More Durable Concrete Could Extend Infrastructure Life By 20 Yrs
As America’s bridges, roads and the rest of our infrastructure is getting older, any news that could extend our infrastructure’s lifespan is welcome. A team of Canadian researchers recently announced that they have developed a form of high strength concrete that lasts 20 years longer than the best concrete today.
Dr. Daniel Cusson led the research at the NRC Institute for Research in Construction, Canada’s top construction research agency. The new concrete has been developed specifically to minimize shrinkage and reduce cracking. The source of the additional strength/lifespan for the concrete is based on the sand mixture used in the mixing process.

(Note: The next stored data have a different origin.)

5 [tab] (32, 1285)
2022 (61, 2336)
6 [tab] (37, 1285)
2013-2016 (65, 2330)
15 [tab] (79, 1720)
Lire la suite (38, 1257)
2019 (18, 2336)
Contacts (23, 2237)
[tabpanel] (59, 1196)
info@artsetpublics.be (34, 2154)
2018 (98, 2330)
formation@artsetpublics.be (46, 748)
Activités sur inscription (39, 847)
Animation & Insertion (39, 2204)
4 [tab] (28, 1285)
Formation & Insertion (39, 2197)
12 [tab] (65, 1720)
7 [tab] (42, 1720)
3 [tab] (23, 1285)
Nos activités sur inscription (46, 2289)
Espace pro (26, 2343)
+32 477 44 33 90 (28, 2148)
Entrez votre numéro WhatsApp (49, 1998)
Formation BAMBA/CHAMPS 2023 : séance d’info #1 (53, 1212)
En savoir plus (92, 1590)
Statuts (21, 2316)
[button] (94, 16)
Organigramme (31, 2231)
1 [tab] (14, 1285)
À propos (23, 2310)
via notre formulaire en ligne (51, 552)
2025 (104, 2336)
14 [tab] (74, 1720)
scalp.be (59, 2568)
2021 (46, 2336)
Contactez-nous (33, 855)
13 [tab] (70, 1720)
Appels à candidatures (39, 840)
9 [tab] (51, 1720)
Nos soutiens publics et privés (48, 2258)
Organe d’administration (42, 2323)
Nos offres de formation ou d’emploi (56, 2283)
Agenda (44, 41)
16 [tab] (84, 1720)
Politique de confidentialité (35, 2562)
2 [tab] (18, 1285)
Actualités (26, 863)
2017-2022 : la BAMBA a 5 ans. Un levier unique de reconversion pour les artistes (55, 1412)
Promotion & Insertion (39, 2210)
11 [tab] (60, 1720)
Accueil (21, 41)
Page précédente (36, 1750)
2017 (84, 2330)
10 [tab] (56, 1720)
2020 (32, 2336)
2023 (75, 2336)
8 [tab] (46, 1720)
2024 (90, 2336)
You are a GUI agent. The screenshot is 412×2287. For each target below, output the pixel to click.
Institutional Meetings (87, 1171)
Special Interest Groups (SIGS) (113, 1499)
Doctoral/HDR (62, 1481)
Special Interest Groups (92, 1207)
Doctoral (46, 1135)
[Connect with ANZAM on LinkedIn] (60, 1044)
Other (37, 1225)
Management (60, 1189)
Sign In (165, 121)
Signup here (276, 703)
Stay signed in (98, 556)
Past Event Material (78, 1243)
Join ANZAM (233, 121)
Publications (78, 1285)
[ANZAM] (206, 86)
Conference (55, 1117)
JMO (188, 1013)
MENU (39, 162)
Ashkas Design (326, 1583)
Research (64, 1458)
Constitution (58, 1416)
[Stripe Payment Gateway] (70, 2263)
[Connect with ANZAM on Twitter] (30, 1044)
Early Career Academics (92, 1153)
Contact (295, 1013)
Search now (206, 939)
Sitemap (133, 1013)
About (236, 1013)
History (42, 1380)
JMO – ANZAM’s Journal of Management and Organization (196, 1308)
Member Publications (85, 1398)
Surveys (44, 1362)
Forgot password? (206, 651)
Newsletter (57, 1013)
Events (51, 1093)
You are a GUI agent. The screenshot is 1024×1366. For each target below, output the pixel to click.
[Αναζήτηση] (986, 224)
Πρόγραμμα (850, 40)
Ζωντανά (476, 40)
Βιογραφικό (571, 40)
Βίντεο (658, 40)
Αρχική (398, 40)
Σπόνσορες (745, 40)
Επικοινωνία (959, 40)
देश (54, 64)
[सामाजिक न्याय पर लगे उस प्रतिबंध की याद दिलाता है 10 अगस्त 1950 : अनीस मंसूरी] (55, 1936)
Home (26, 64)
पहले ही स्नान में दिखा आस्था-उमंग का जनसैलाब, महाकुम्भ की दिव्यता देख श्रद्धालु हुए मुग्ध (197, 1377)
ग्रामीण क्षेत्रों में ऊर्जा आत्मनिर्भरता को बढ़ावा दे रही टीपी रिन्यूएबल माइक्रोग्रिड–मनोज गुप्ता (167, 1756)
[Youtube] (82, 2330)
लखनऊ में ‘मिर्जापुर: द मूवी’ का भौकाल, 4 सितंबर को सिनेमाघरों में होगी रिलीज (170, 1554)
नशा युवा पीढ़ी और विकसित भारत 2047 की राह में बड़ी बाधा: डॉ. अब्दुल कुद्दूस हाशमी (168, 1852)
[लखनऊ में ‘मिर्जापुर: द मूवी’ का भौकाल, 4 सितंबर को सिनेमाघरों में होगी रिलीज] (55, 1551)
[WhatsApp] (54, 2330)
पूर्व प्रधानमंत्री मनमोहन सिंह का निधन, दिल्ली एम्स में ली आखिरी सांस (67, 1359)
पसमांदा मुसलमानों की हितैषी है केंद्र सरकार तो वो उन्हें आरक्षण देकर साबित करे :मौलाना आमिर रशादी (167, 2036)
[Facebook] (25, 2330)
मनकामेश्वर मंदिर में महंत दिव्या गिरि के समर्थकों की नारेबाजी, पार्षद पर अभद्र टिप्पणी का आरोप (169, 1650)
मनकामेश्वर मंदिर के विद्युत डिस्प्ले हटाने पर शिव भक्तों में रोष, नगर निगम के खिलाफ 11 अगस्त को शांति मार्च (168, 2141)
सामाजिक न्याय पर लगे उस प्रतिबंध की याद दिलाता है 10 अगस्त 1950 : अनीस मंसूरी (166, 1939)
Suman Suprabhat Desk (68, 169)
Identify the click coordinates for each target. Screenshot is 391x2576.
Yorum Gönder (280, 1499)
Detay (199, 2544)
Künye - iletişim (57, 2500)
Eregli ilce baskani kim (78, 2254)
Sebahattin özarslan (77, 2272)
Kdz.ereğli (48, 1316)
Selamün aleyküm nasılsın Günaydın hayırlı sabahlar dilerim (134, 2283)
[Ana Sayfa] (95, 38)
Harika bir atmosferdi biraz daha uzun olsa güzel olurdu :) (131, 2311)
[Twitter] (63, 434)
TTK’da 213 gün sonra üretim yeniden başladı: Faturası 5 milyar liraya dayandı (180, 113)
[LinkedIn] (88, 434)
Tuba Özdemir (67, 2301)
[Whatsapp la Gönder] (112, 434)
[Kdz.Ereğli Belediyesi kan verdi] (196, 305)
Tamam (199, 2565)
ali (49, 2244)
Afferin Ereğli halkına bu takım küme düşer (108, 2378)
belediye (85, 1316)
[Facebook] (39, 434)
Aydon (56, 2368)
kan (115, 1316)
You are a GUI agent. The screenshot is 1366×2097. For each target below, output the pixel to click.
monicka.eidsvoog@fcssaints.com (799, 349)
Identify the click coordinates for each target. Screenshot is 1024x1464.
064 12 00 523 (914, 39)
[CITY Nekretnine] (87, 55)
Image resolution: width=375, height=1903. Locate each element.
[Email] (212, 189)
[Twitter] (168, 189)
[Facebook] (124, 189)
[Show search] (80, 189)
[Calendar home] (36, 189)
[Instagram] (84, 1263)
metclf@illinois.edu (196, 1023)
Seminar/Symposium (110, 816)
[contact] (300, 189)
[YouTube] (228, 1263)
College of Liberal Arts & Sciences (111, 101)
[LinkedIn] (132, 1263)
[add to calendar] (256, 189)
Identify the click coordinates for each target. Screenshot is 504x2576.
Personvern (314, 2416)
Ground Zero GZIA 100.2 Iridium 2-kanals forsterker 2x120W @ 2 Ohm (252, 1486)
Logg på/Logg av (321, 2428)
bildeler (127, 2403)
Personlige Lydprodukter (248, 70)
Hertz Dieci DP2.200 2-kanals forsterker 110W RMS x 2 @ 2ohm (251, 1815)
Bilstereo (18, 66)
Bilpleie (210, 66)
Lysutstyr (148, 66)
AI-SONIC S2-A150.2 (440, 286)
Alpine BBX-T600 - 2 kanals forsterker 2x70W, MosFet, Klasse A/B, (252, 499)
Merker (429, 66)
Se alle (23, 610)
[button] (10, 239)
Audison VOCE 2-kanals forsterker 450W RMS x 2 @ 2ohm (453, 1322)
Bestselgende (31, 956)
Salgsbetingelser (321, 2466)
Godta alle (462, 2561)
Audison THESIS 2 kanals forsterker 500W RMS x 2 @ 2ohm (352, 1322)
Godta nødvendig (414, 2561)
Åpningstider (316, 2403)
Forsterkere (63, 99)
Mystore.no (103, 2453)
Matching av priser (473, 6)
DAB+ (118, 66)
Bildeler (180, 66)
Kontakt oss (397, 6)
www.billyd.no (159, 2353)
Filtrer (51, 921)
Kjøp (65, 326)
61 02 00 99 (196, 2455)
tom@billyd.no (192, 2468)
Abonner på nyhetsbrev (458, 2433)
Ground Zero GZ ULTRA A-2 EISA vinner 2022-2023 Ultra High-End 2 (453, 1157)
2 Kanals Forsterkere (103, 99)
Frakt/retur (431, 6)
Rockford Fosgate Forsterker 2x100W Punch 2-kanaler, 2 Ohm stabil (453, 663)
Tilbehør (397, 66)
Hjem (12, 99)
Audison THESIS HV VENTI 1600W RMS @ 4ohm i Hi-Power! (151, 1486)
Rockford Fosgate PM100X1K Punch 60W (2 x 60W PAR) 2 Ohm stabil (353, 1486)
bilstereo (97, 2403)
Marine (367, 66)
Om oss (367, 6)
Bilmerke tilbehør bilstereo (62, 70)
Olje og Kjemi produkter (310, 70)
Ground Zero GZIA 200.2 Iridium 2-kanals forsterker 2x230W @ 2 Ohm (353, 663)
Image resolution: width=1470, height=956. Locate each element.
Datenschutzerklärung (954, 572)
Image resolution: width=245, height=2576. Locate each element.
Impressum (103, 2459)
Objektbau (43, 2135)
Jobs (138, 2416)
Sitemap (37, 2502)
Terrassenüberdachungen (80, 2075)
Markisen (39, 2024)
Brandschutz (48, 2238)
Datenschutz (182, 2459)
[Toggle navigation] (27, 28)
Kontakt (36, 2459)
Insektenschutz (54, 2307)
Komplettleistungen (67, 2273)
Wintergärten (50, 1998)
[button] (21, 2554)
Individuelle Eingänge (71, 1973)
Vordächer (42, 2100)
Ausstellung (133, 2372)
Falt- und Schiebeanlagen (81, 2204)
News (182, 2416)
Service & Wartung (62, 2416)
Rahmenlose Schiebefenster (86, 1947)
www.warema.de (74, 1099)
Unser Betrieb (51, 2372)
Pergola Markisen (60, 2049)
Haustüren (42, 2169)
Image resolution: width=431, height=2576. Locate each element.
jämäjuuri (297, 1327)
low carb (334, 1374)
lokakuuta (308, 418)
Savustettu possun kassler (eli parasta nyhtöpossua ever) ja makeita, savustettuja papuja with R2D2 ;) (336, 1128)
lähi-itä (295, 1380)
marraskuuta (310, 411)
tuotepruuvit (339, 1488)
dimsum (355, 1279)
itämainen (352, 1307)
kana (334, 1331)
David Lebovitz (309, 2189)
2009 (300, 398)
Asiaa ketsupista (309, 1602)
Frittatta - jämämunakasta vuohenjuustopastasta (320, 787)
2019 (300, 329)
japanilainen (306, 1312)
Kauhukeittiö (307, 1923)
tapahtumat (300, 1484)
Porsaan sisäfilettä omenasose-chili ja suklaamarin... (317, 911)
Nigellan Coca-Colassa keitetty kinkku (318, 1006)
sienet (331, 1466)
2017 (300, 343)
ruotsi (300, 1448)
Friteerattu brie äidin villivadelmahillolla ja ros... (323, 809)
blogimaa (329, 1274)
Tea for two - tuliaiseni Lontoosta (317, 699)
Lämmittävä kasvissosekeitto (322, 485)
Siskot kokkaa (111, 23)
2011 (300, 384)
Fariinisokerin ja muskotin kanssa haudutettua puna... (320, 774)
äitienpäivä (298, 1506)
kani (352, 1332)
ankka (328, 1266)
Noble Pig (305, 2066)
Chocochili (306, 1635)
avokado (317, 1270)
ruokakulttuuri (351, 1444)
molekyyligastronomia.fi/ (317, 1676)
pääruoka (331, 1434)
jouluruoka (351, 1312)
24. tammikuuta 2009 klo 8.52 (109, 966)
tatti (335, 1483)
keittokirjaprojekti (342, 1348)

A “lightweight porous fine shale” sand is mixed in with the normal sands used to create concrete, accounting for about 25% of the overall sand mix. The new shale sand can hold water more efficiently than traditional sands and serves to cure the concrete on the inside as well as on the surface, reducing cracking and shrinking failure.
The new concrete mix costs about 5% more than traditional concretes but if it truly ads 20 years to the lifecycle of bridges (some of the most expensive infrastructure to build and maintain) than it’s well worth the small additional upfront costs. Additional testing is currently underway at the NRC’s outdoor testing facility; however the new concrete has already booked its first project, a $75 million bridge replacement project in conjunction with Federal Bridge Corp. Only time and testing will tell if this new concrete technology is as good as advertised, but all indications point to mass adoption of the new concrete, especially for bridge building or repair projects.